> _THE TASK_: Word for word, restate the lines of the listing below from the line with "Where should I click to: Open" through the line with "The image size is (1225, 980).", and do not include the pictures.

> _GIVEN RECORDS_:
● ● ● ● ●
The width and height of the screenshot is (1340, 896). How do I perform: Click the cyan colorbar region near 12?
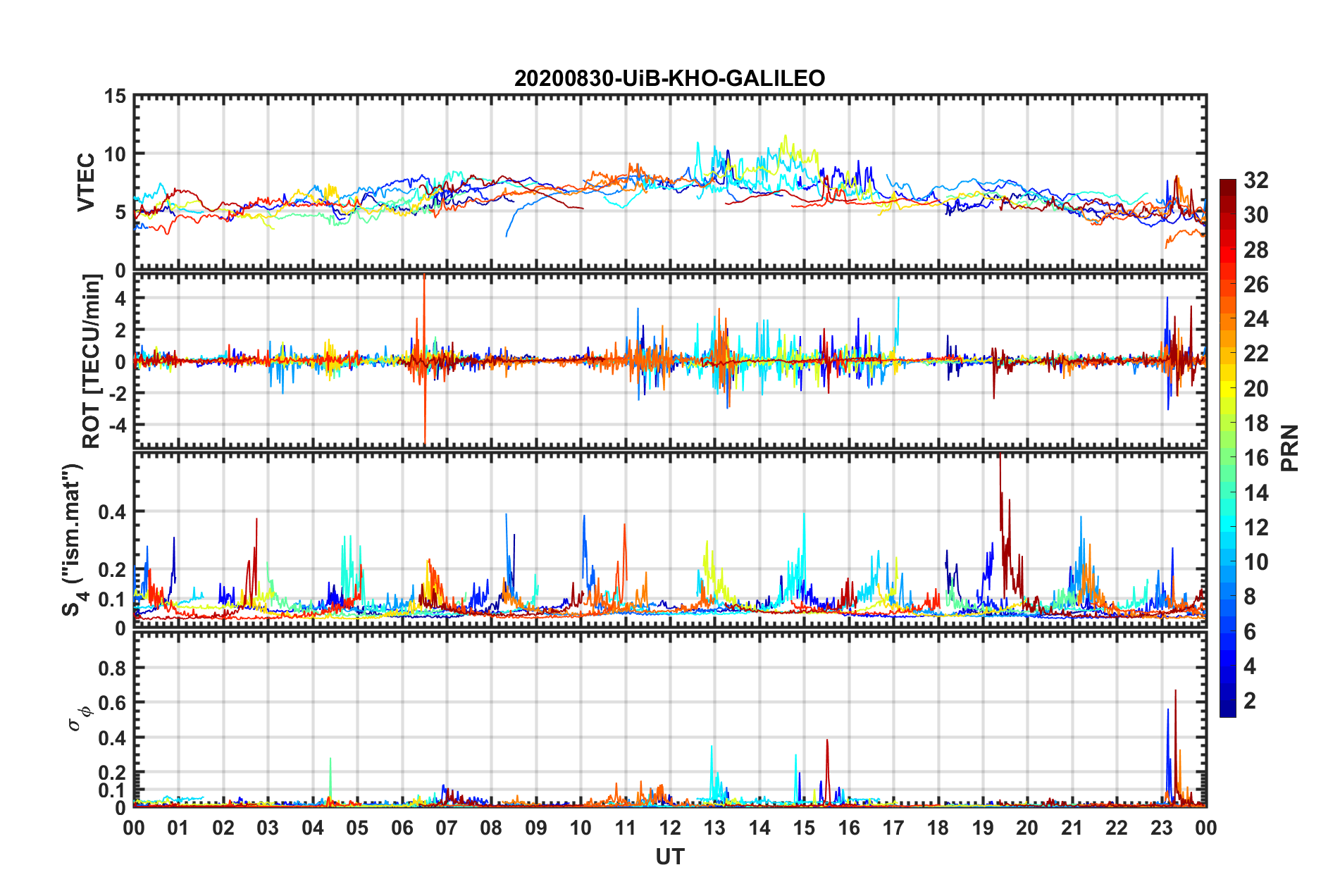[x=1227, y=526]
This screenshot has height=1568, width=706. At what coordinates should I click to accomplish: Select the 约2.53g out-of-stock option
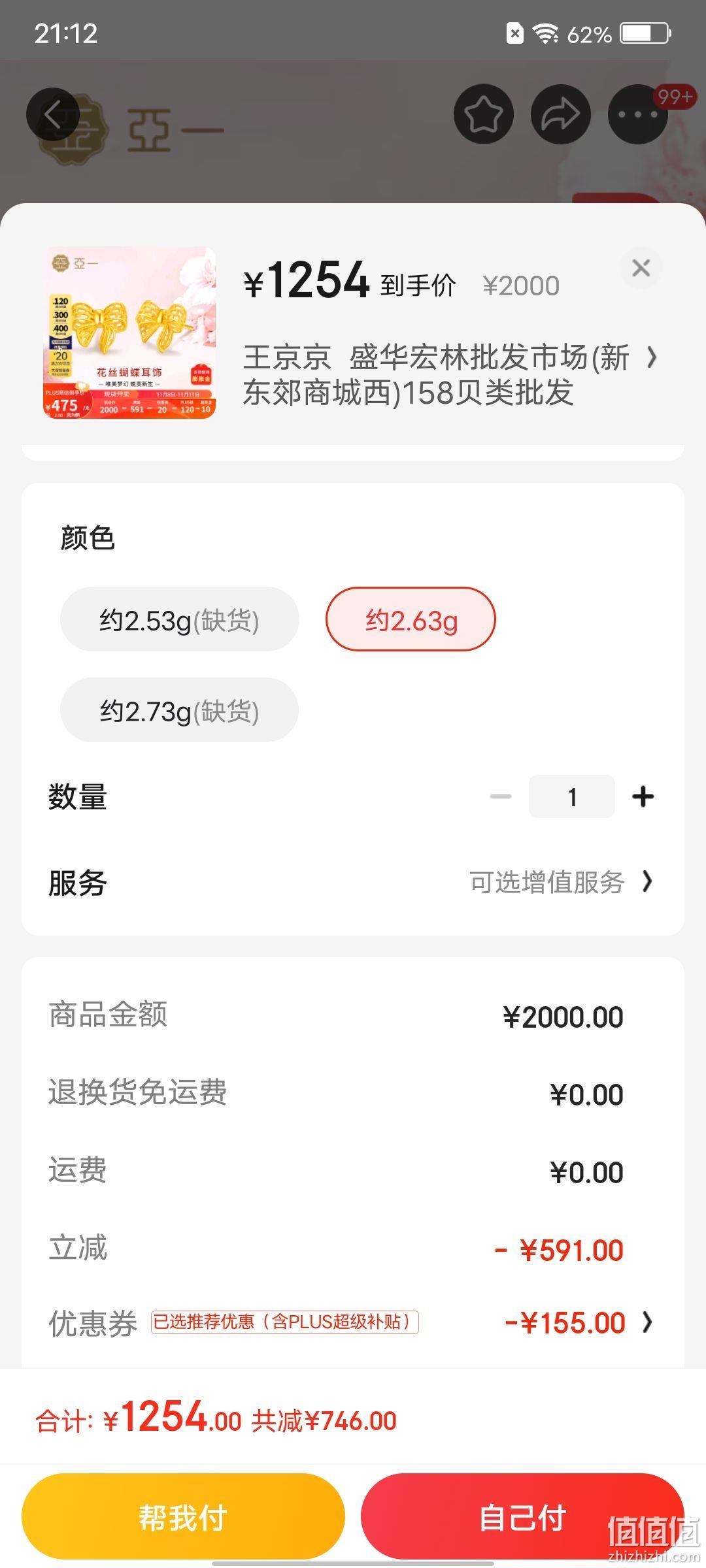pos(180,619)
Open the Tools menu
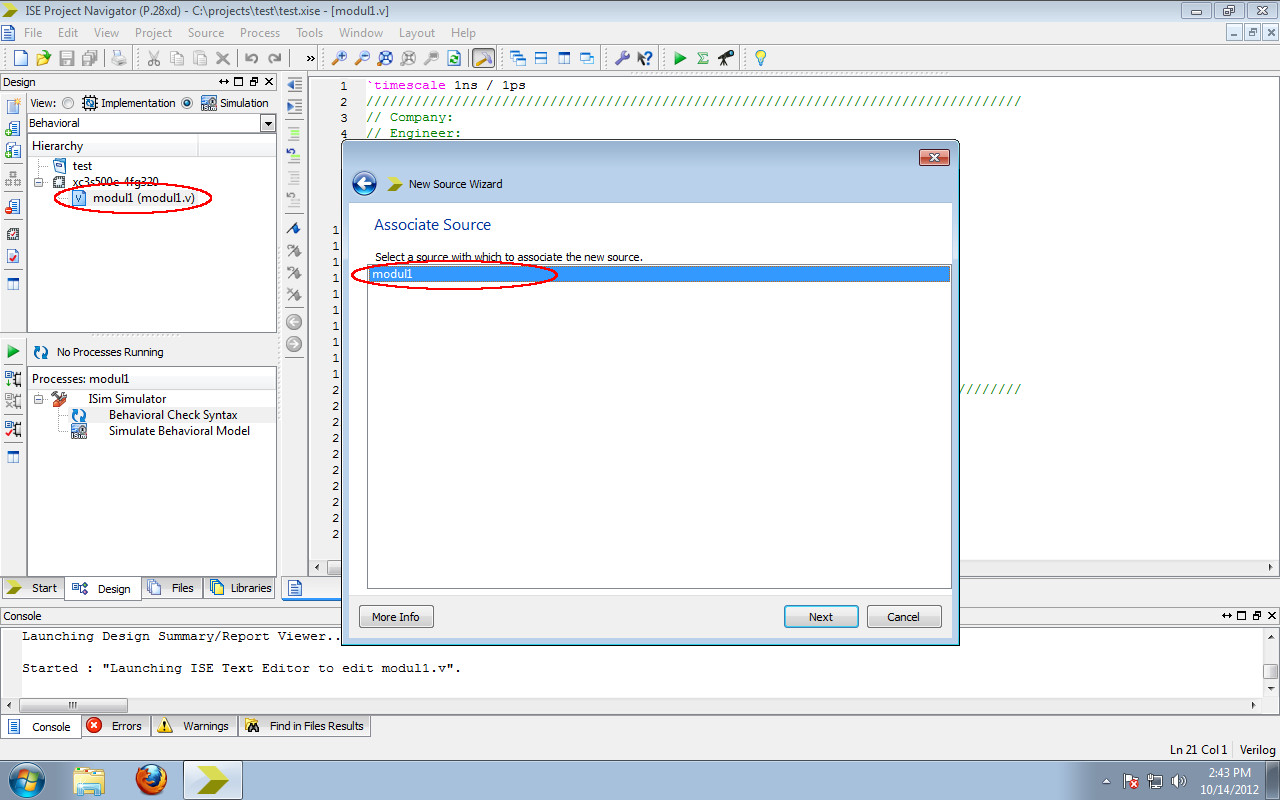The image size is (1280, 800). (308, 32)
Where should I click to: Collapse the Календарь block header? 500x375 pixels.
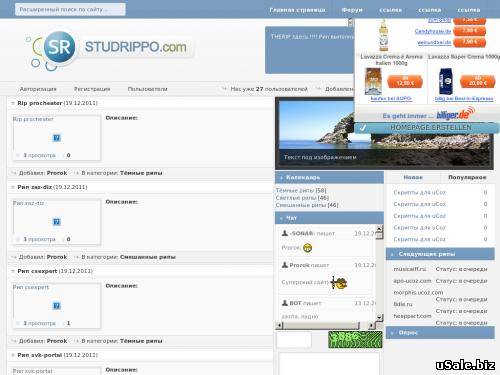click(x=281, y=178)
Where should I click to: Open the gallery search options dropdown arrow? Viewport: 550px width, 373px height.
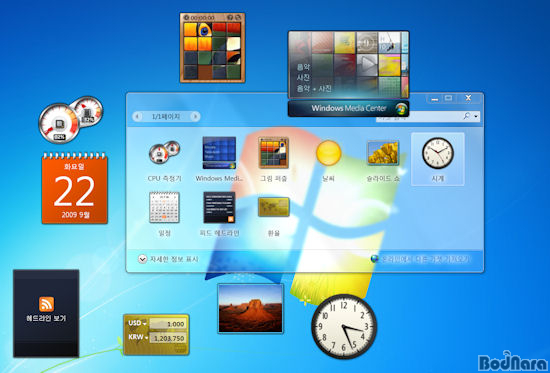[476, 116]
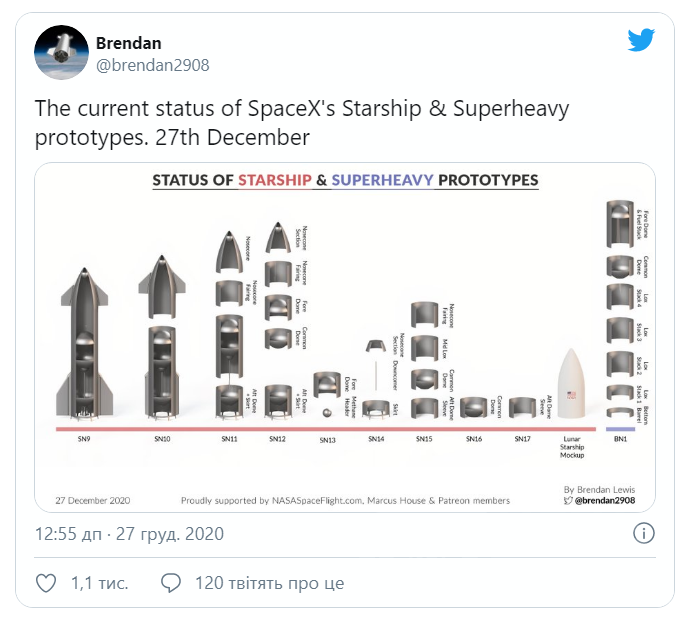The height and width of the screenshot is (619, 684).
Task: Open the @brendan2908 handle under the name
Action: (152, 64)
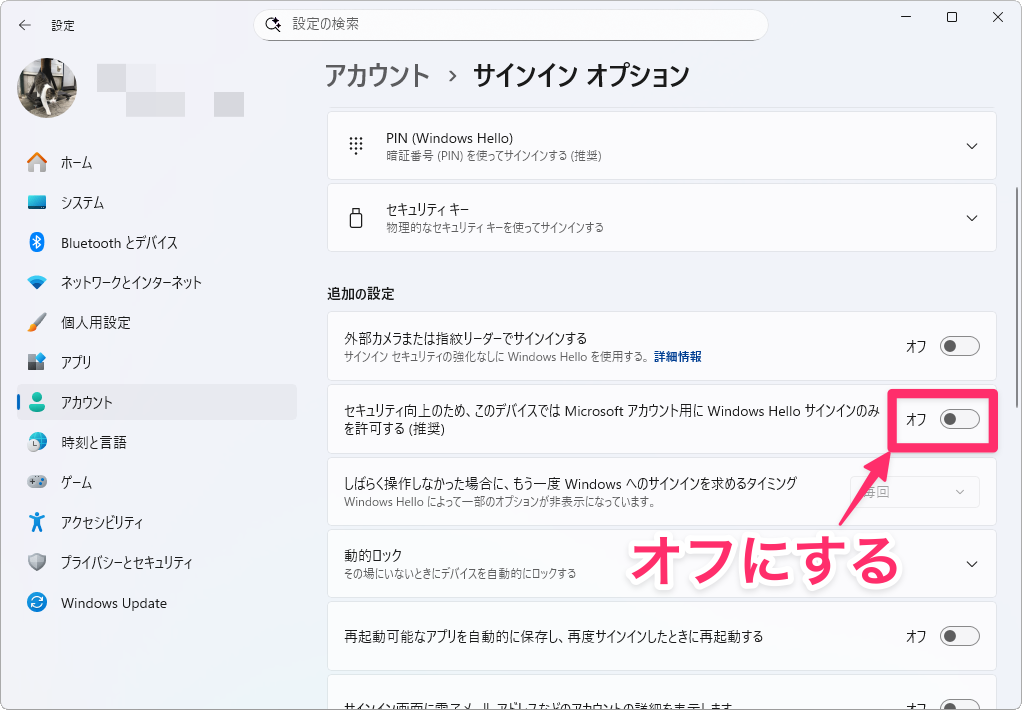Click the paintbrush personalization icon
The width and height of the screenshot is (1022, 710).
37,323
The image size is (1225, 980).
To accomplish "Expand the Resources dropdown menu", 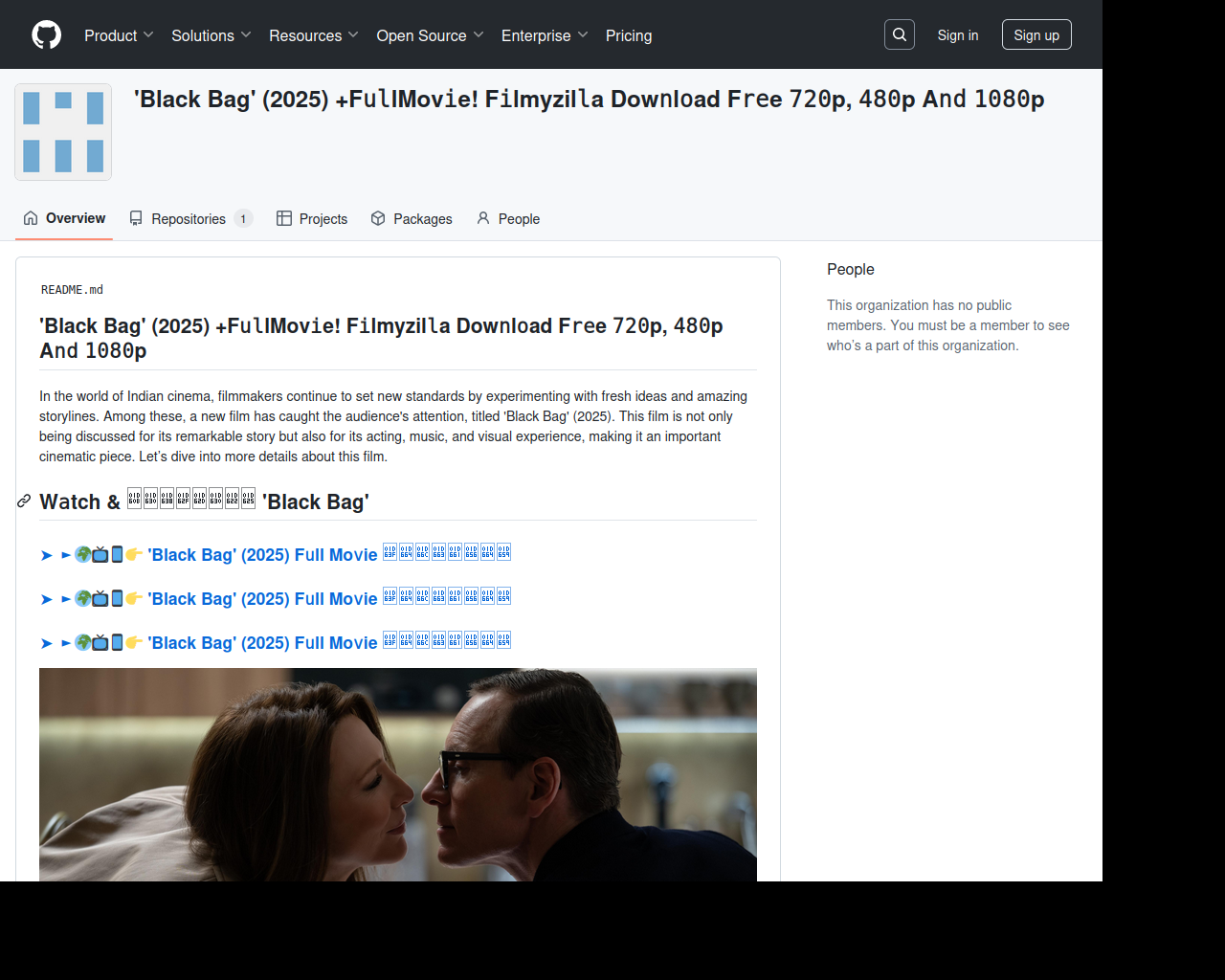I will [x=314, y=35].
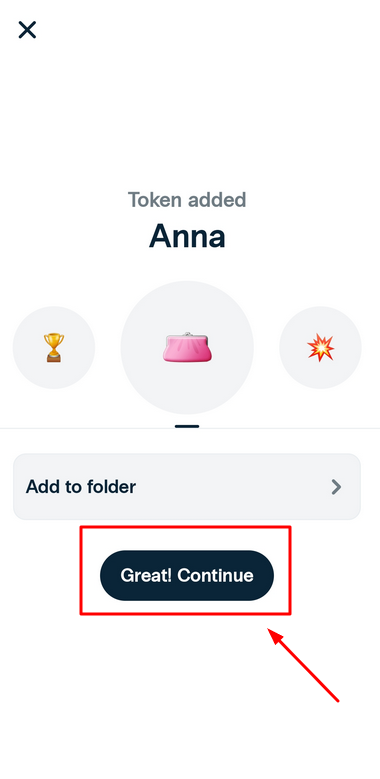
● ● ● ● ●
> _SOLUTION FOR THIS EXERCISE_:
Where should I click to: Open the gallery search options dropdown arrow? Viewport: 550px width, 373px height.
[476, 116]
The height and width of the screenshot is (619, 684).
Task: Open the @brendan2908 handle under the name
Action: (152, 64)
Click the paintbrush personalization icon
The width and height of the screenshot is (1022, 710).
37,323
The image size is (1225, 980).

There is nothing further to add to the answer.